= Hammock activity =

A hammock activity (also hammock task) is a schedule or project planning term for a grouping of tasks that "hang" between two end dates it is tied to.

A hammock activity can group tasks that are not related in the hierarchical sense of a Work Breakdown Structure, or are not related in a logical sense of a task dependency, where one task must wait for another.

Usage includes:
- Group dissimilar activities that lead to an overall capability, such as preparations under a summary label, e.g. "vacation preparation";
- Group unrelated items for the purpose of a summary such as a calendar-based reporting period, e.g. "First-quarter plans";
- Group ongoing or overhead activities that run the length of an effort, e.g. "project management".

The duration of the hammock activity (the size of the hammock) may also be set by the subtasks within it, so that the abstract grouping has a start date of the earliest of any of the subtasks and the finish date is the latest of any of the contents.

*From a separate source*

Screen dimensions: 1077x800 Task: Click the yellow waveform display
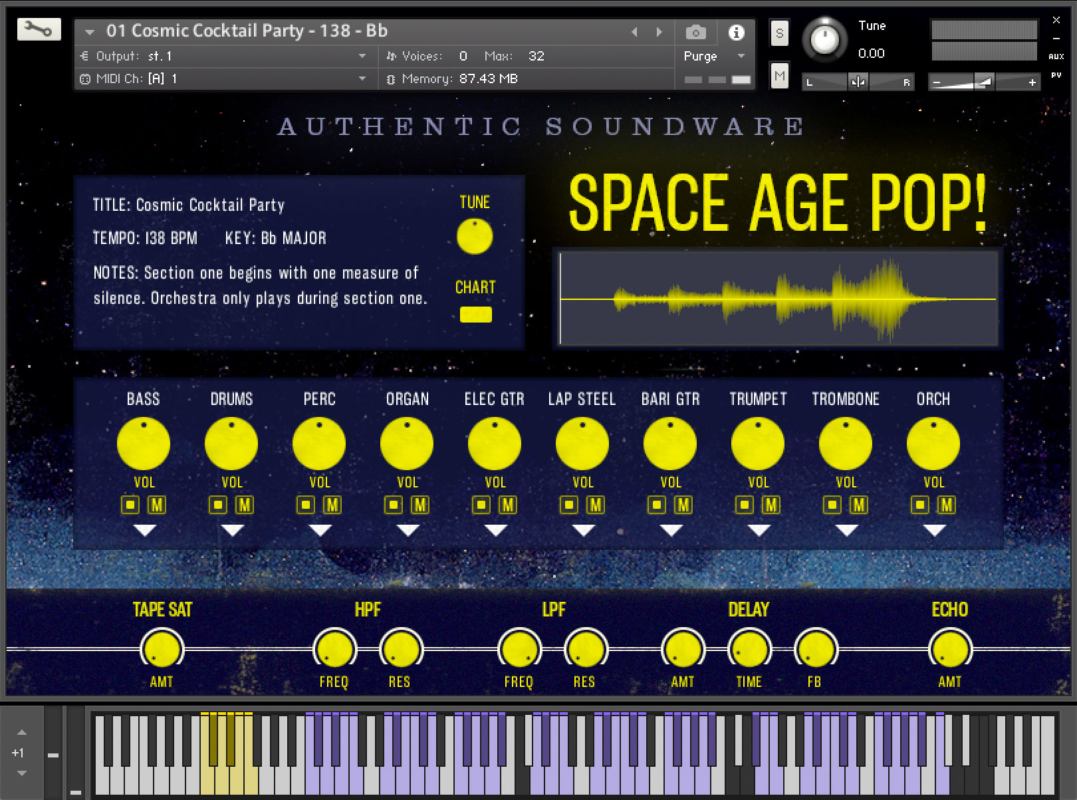[777, 299]
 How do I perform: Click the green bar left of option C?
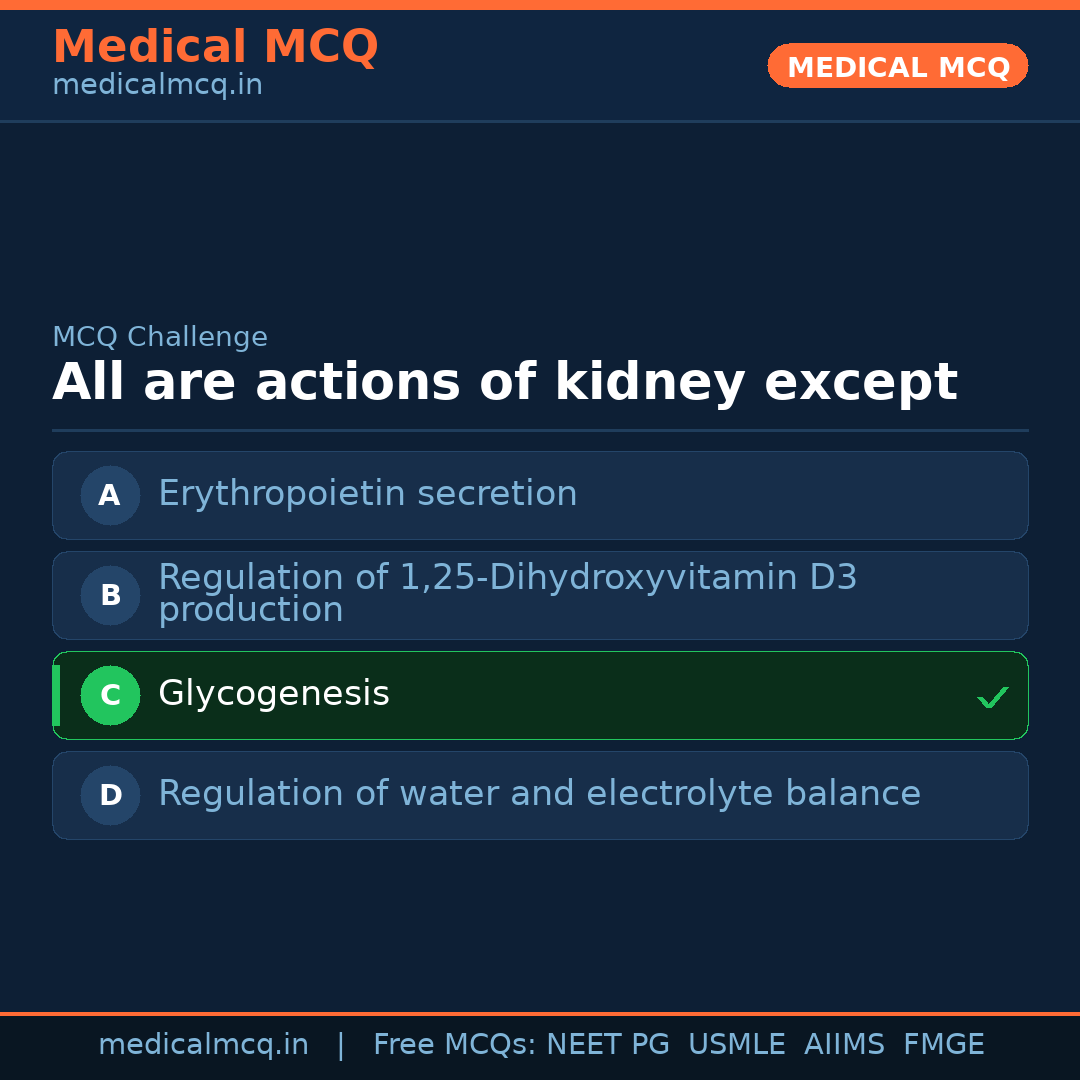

A hammock activity is regarded as a form of Summary activity that is similar to a Level of Effort (LOE) activity. Use of hammock activities is also a way to simplify the difficulties of performing Work Breakdown Structure decomposition to low levels. Also, hammock tasks can represent any group of tasks in the Integrated Master Schedule (IMS) regardless of their physical location or parent Work Breakdown Structure (WBS) element.